* [WHAT YOU NEED TO DO]:
Count, in the data that follows, every line with the string "will", and give that count as the whole reply.

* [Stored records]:
^^^^^^^^^^^^^^^^

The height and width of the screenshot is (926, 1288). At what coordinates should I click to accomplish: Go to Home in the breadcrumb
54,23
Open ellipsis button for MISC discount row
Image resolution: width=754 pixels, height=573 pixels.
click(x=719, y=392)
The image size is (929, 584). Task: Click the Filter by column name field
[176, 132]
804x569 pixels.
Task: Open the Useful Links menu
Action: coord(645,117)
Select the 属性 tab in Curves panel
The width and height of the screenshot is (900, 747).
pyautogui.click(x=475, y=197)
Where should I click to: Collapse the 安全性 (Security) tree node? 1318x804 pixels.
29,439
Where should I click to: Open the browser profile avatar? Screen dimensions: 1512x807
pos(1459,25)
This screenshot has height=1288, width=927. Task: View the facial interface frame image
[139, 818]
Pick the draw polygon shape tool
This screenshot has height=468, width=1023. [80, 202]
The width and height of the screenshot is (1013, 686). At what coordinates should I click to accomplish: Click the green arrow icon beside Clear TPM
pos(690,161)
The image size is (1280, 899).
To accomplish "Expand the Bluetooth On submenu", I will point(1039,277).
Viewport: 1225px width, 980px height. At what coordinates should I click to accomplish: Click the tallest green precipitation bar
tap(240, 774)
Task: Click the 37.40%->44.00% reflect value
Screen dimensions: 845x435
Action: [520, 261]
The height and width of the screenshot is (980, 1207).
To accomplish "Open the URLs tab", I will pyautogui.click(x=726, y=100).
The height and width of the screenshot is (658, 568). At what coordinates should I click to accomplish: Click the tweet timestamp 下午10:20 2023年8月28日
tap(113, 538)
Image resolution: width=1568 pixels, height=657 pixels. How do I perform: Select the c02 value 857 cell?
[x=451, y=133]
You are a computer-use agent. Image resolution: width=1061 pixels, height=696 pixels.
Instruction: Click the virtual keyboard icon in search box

^^^^^^^^^^^^^^^^

* [EXERCISE OUTPUT]:
2